● INSTRUCTIONS TO FOLLOW
Reproduce the records below exactly, but leave their pictures out of the copy.

● Stored records
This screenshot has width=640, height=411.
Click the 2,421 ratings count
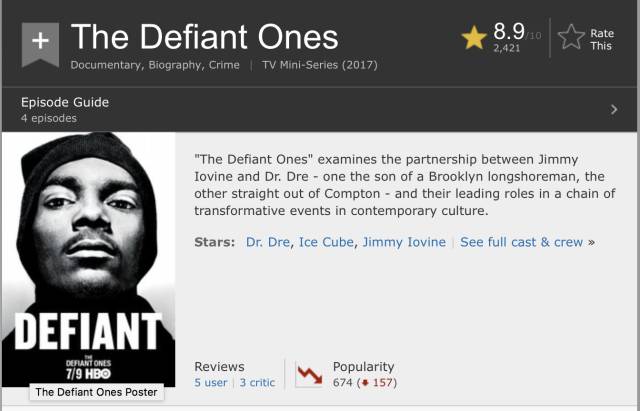(507, 48)
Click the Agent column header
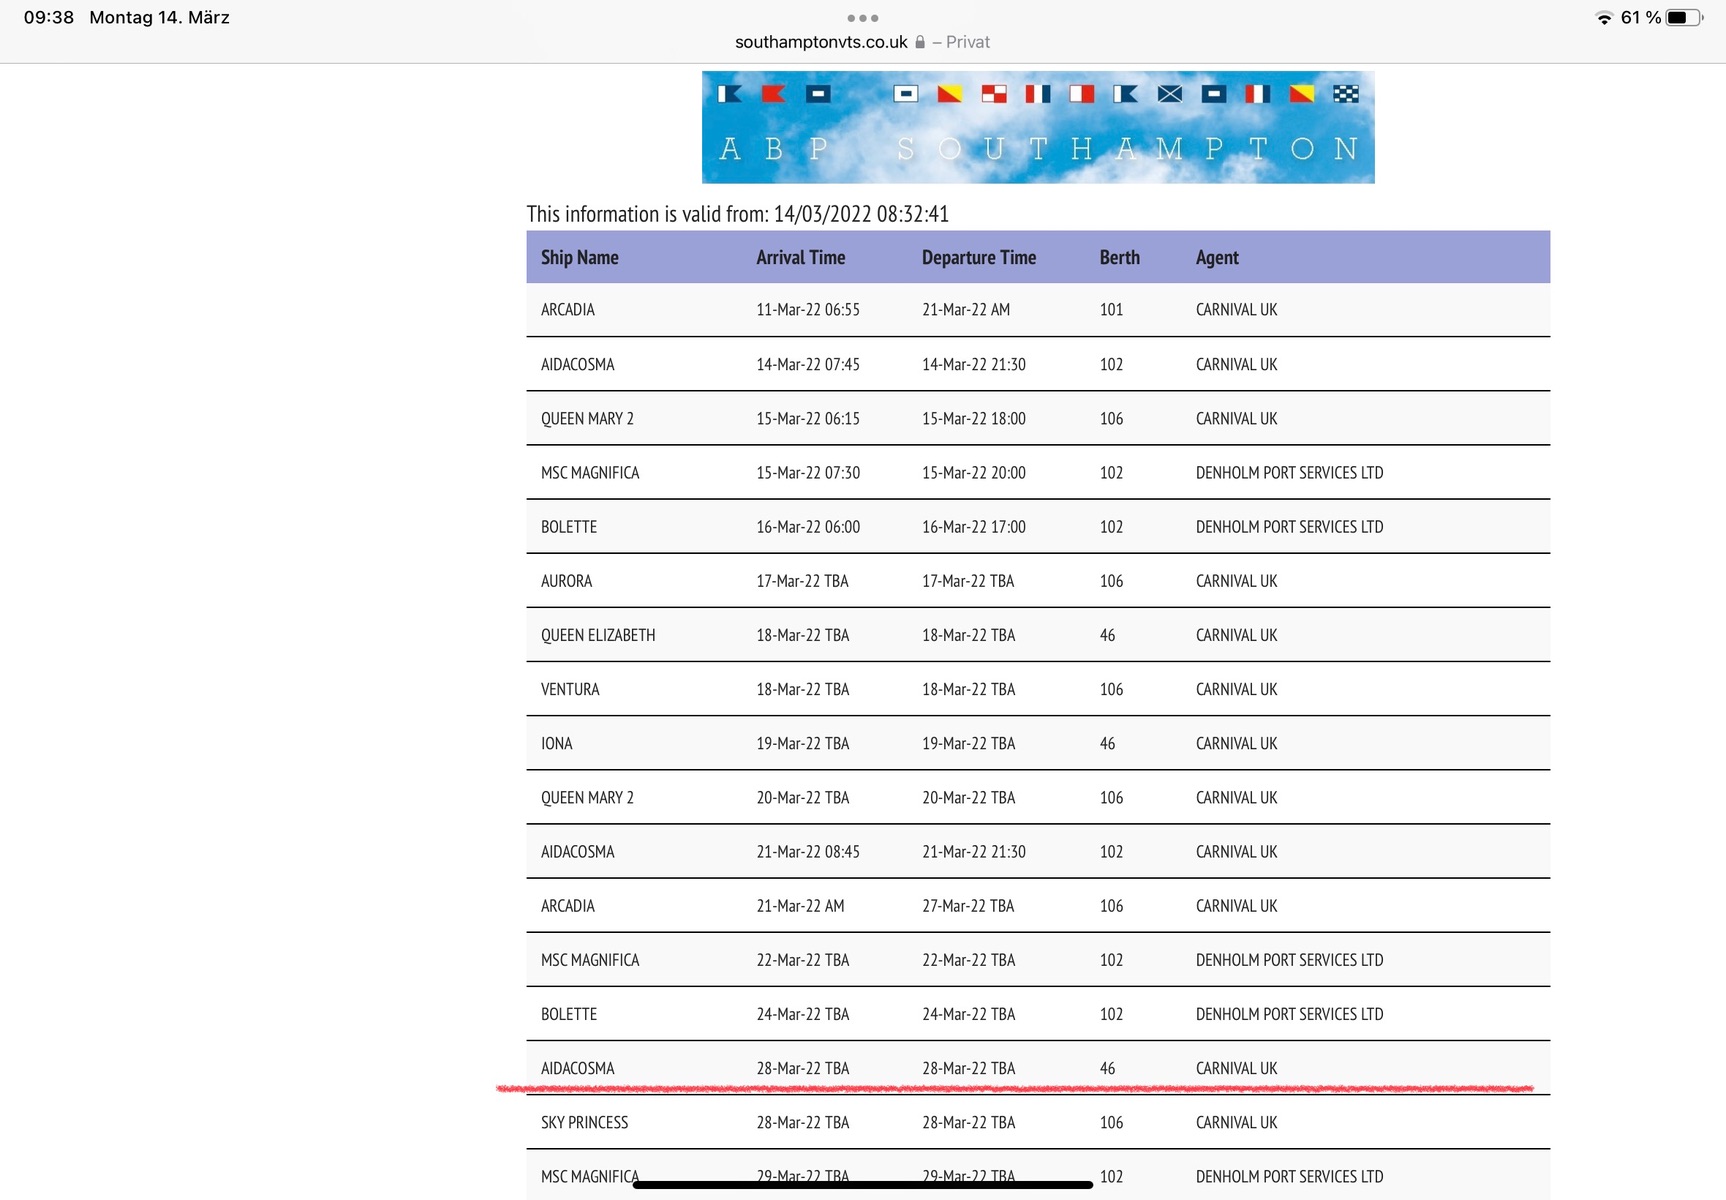Image resolution: width=1726 pixels, height=1200 pixels. pos(1216,257)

● WRITTEN ANSWER
This screenshot has width=640, height=411.
Click the 2,421 ratings count
(507, 48)
Click the Agent column header
Image resolution: width=1726 pixels, height=1200 pixels. pos(1216,257)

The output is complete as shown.